# Start of Given records

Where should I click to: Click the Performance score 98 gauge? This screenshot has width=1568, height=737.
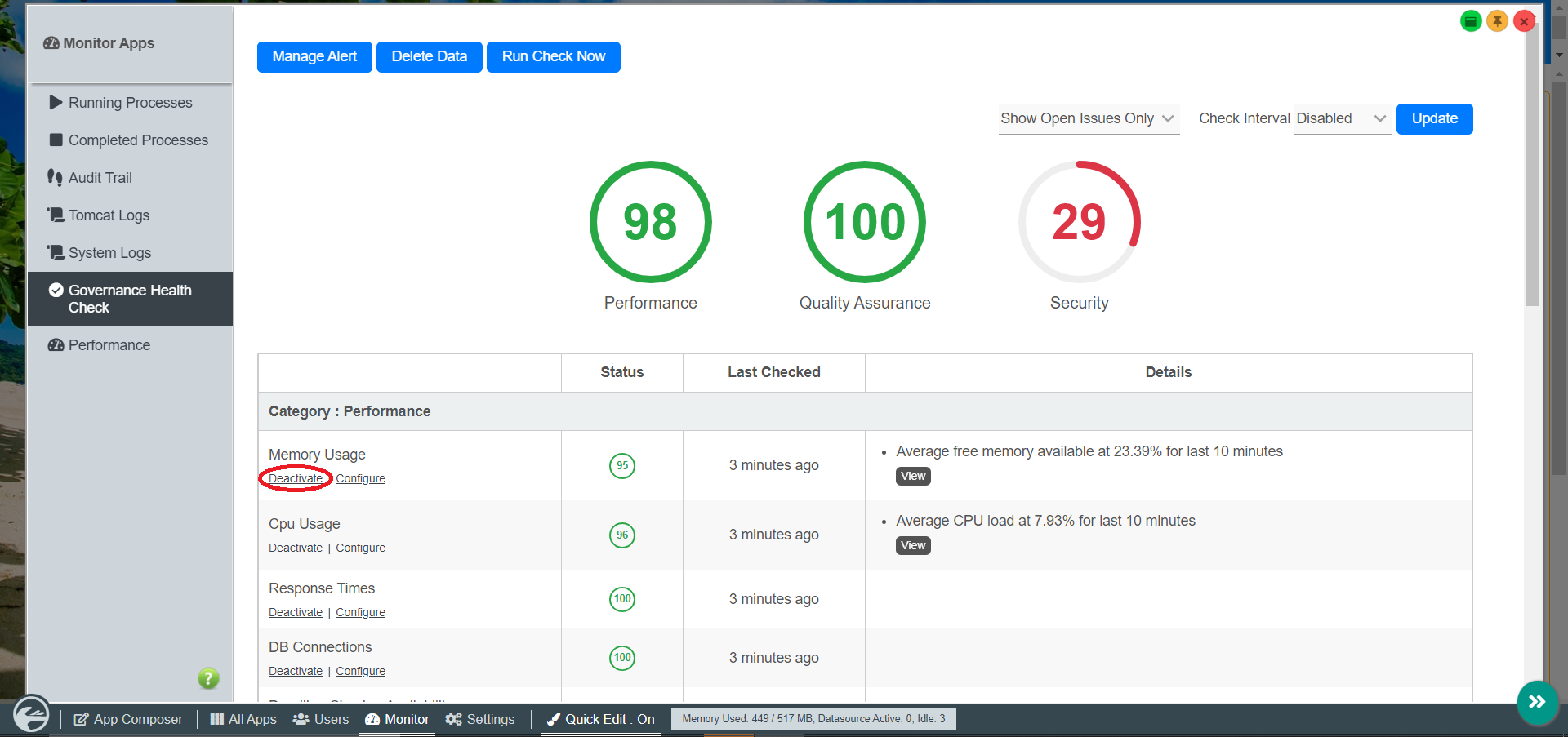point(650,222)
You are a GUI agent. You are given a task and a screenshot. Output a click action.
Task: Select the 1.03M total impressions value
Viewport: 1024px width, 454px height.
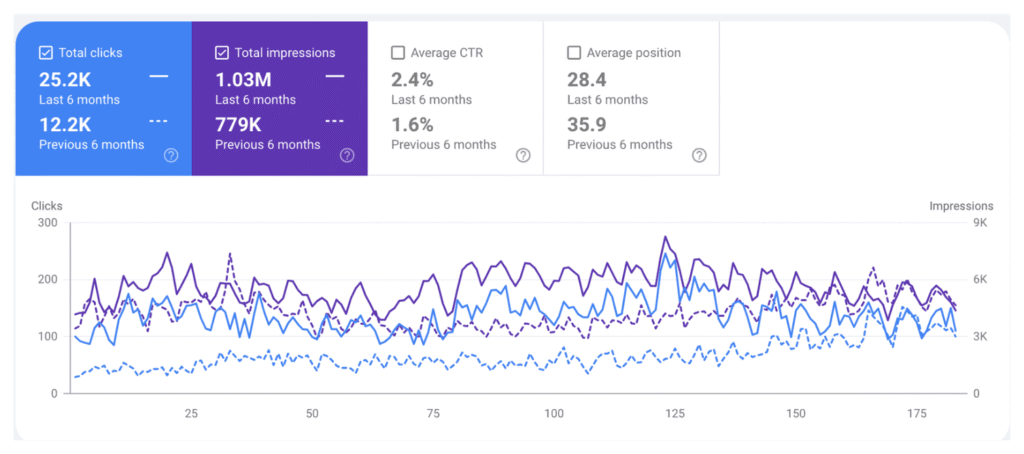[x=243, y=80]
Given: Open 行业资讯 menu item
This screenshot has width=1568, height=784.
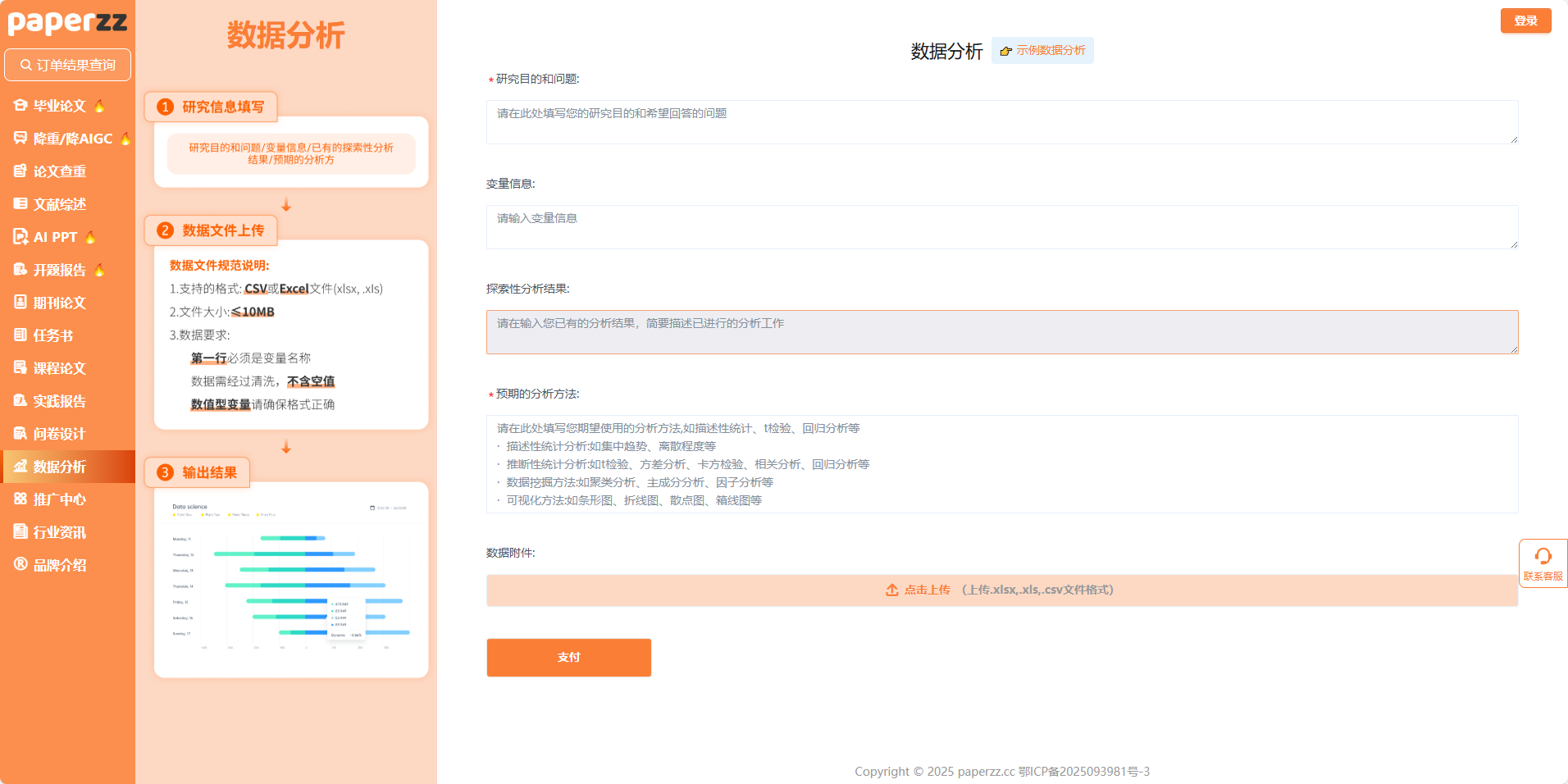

# End of Given records

Directions = Copy the entries word for word, covering the stretch from the line that contains "You are a GUI" through the end of the entries, and leave the pictures out.

Worked solution =
You are a GUI agent. You are given a task and a screenshot. Output a click action.
Task: Select the 1.03M total impressions value
Viewport: 1024px width, 454px height.
[x=243, y=80]
Given: Open 行业资讯 menu item
This screenshot has width=1568, height=784.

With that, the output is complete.